— PROBLEM TO SOLVE —
The required output is an exact copy of the lines from the one containing "This screenshot has height=897, width=1595." through the end of the entries below, with pictures removed.

(Records excerpted from a collection)
------------------------------------------------------------
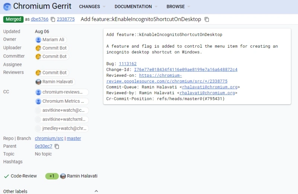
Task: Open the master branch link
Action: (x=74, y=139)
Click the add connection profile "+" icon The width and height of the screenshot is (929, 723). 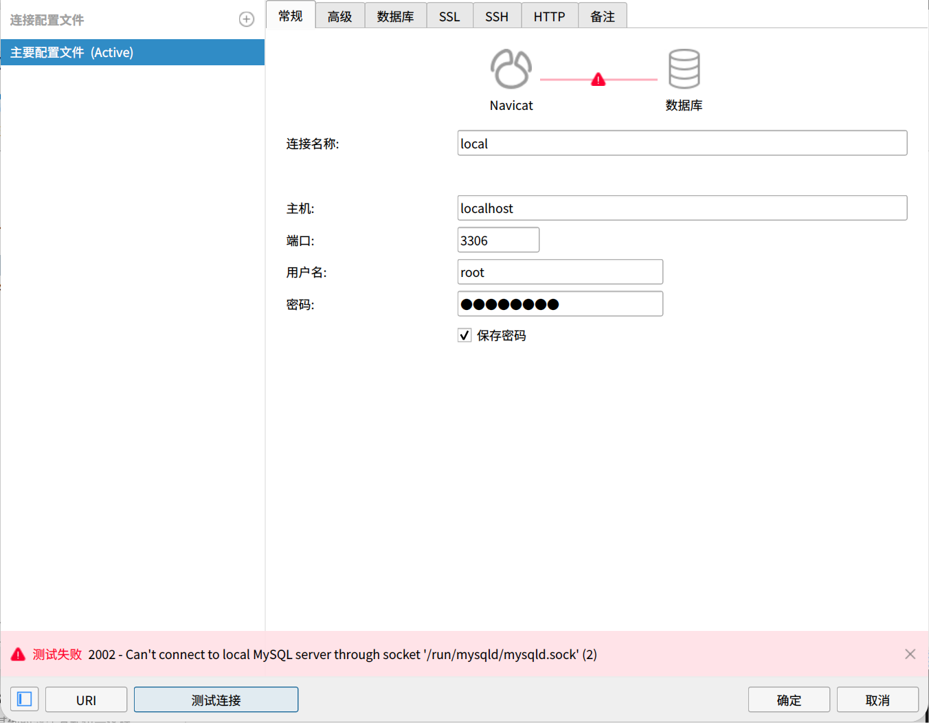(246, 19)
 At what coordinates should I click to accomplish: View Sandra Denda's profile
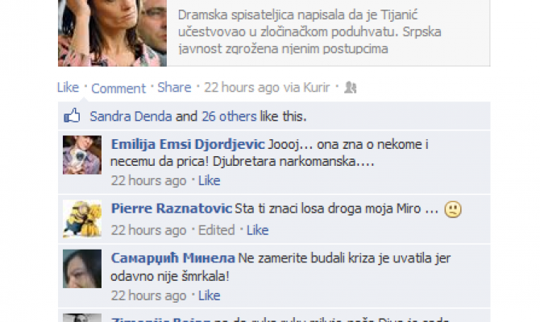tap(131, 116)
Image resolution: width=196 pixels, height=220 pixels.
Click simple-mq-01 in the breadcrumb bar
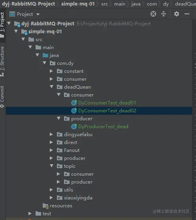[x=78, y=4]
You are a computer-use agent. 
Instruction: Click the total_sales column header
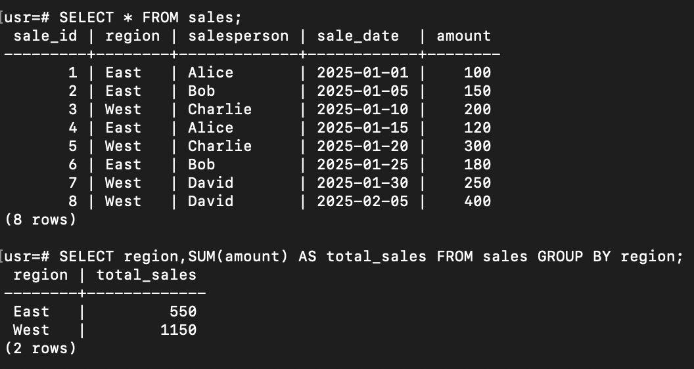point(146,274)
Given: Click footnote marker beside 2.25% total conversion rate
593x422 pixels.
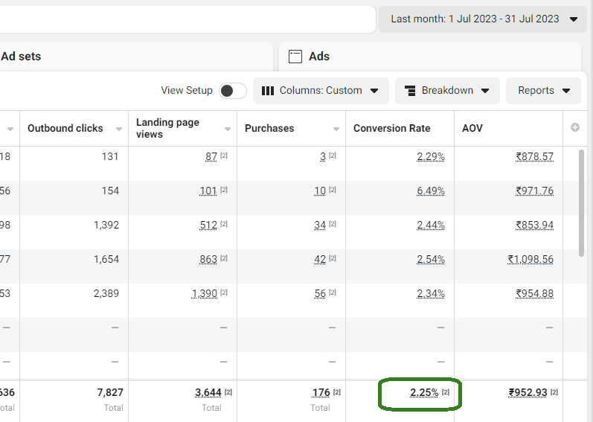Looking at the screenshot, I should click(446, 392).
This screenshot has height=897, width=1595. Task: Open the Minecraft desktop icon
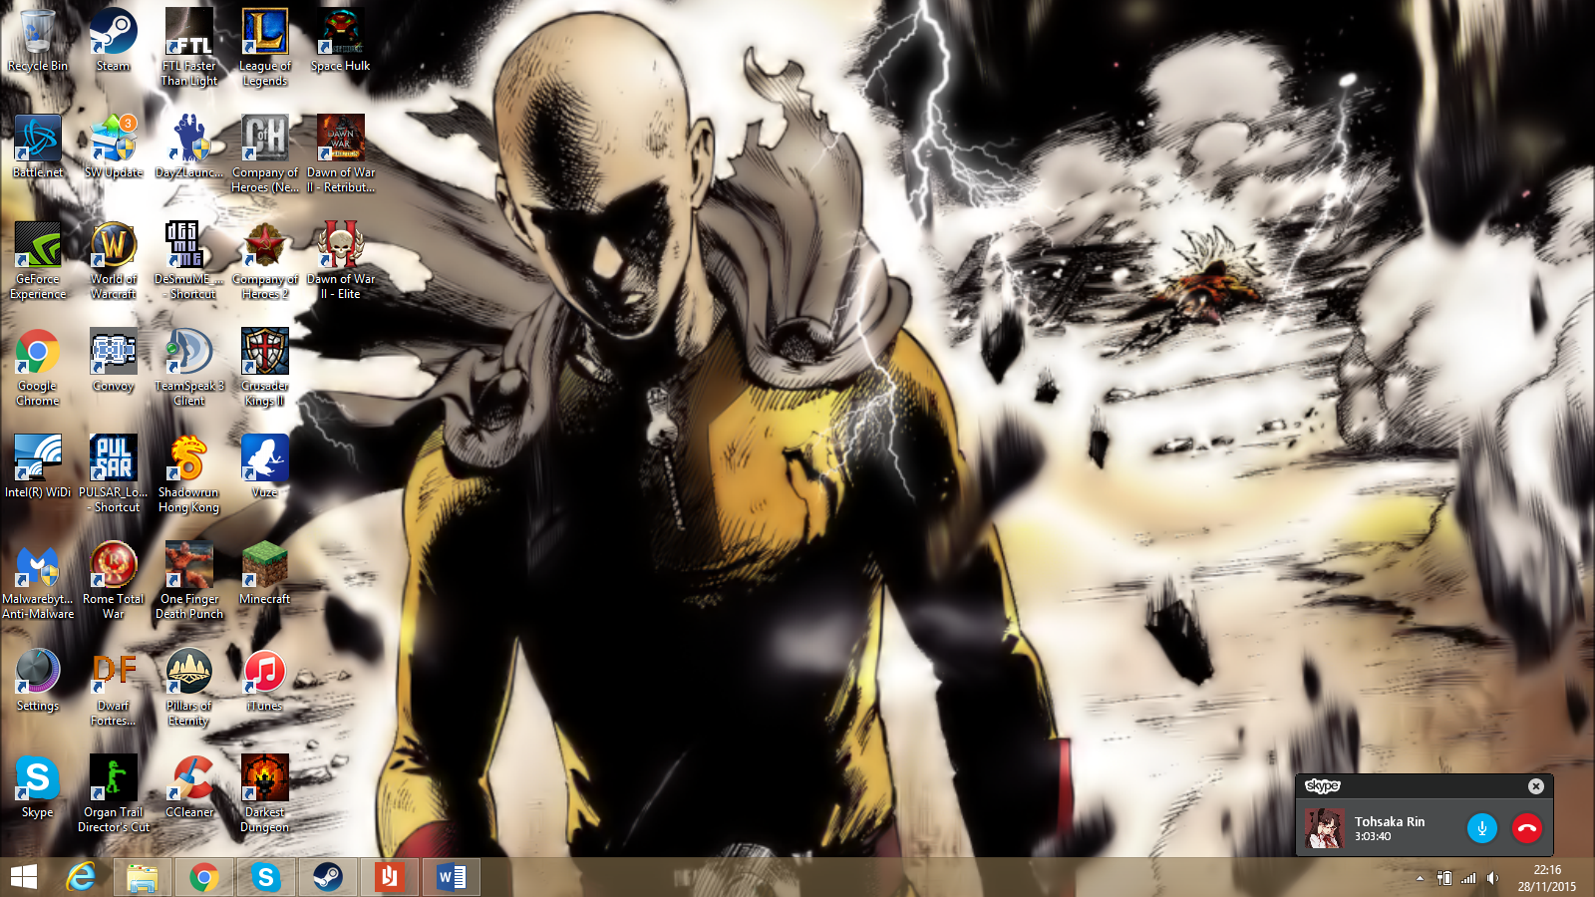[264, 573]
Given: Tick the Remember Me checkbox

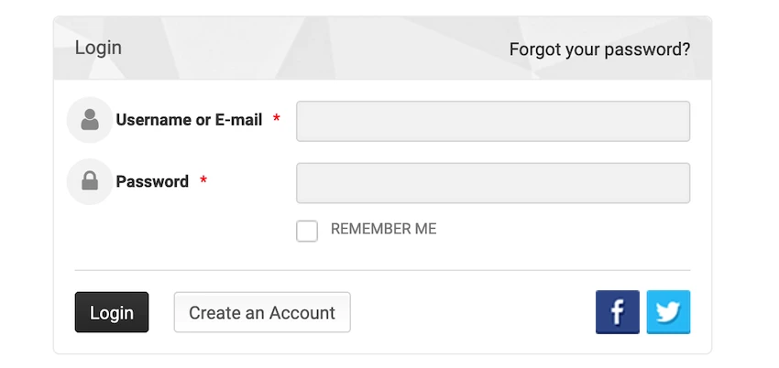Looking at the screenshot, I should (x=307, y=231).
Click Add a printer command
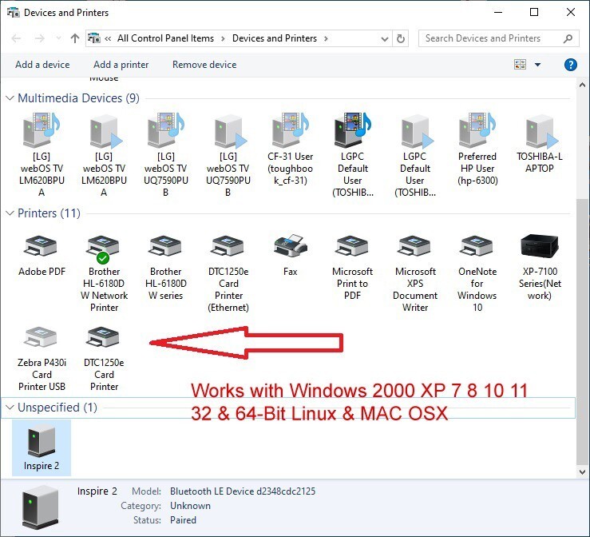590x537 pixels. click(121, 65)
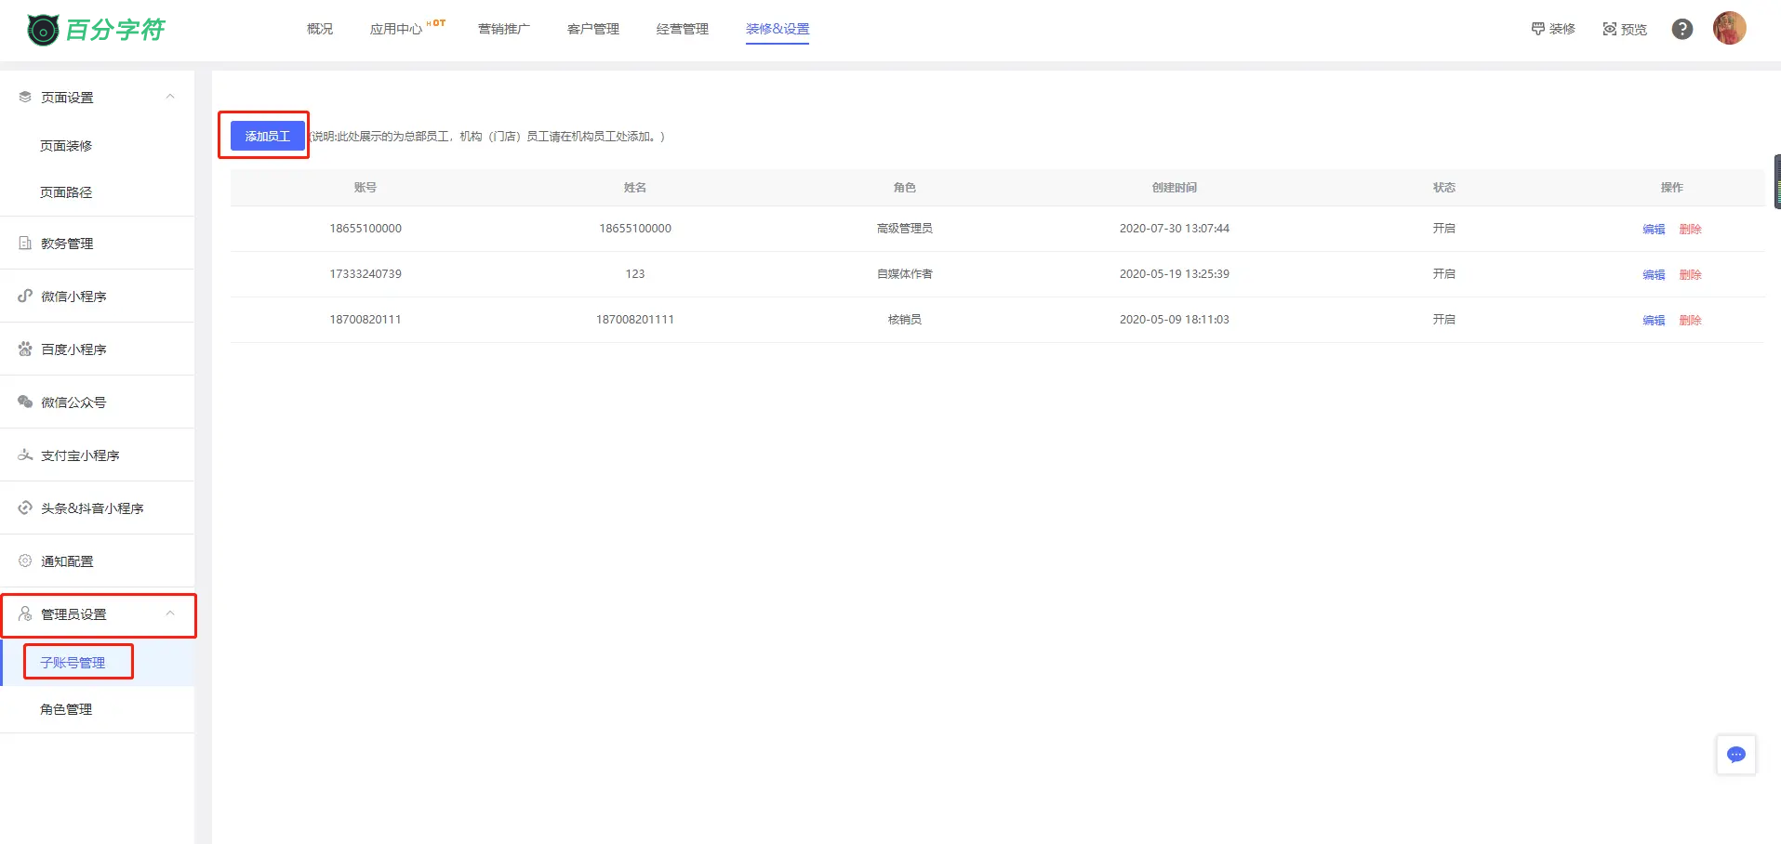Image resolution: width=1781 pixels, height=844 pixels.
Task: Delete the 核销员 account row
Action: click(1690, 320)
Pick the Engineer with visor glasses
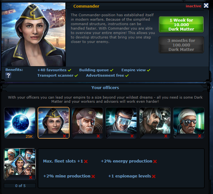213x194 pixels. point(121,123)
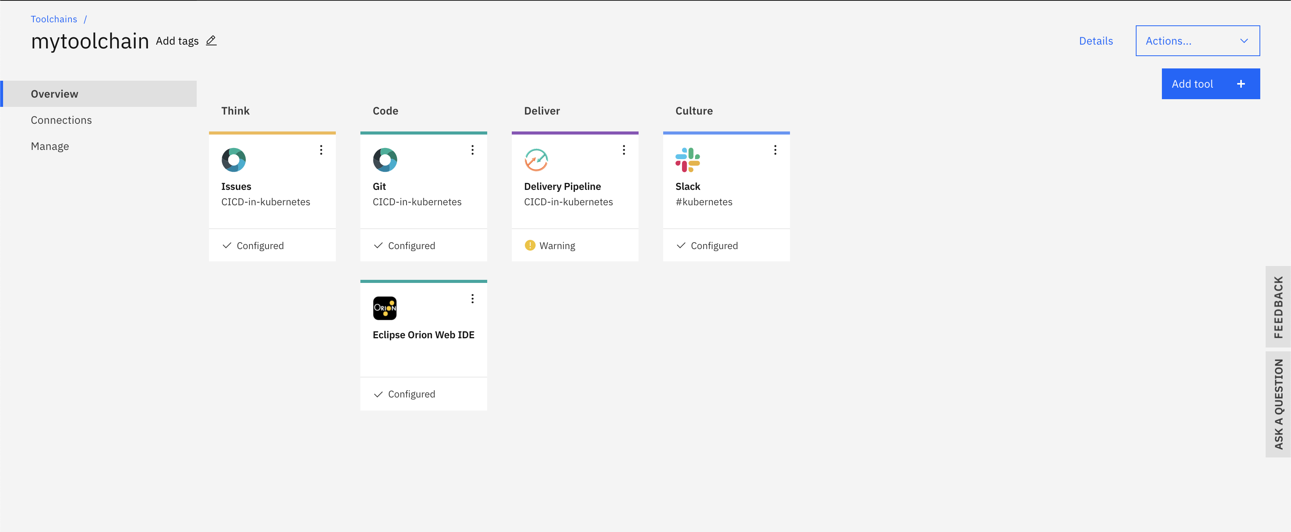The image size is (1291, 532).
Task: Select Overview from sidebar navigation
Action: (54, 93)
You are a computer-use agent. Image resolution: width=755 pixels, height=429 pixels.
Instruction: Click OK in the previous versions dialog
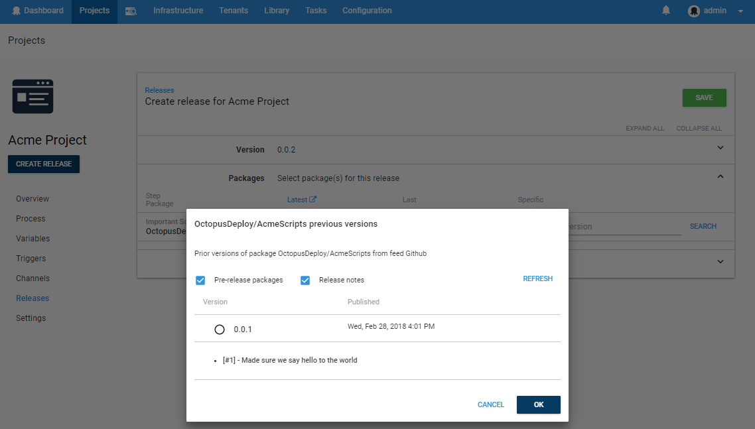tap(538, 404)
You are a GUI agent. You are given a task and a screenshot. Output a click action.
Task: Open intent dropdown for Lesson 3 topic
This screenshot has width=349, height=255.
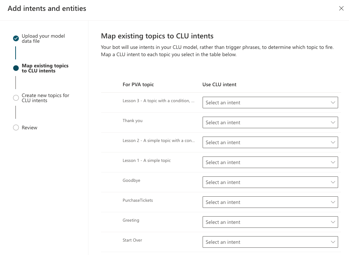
------------------------------------------------------------
— EXERCISE RESULT —
This screenshot has height=897, width=1595. Task: Open the Minecraft desktop icon
[264, 573]
Given: Tick the Remember Me checkbox

Looking at the screenshot, I should (x=307, y=231).
Click Add a printer command
590x537 pixels. click(121, 65)
Image resolution: width=1781 pixels, height=844 pixels.
Task: Delete the 核销员 account row
Action: click(1690, 320)
Pick the Engineer with visor glasses
213x194 pixels. point(121,123)
The image size is (1291, 532).
Task: Select Overview from sidebar navigation
Action: (54, 93)
You are a computer-use agent. Image resolution: width=755 pixels, height=429 pixels.
Instruction: Click OK in the previous versions dialog
tap(538, 404)
You are a GUI agent. You are given a task and a screenshot. Output a click action.
Task: Open intent dropdown for Lesson 3 topic
This screenshot has width=349, height=255.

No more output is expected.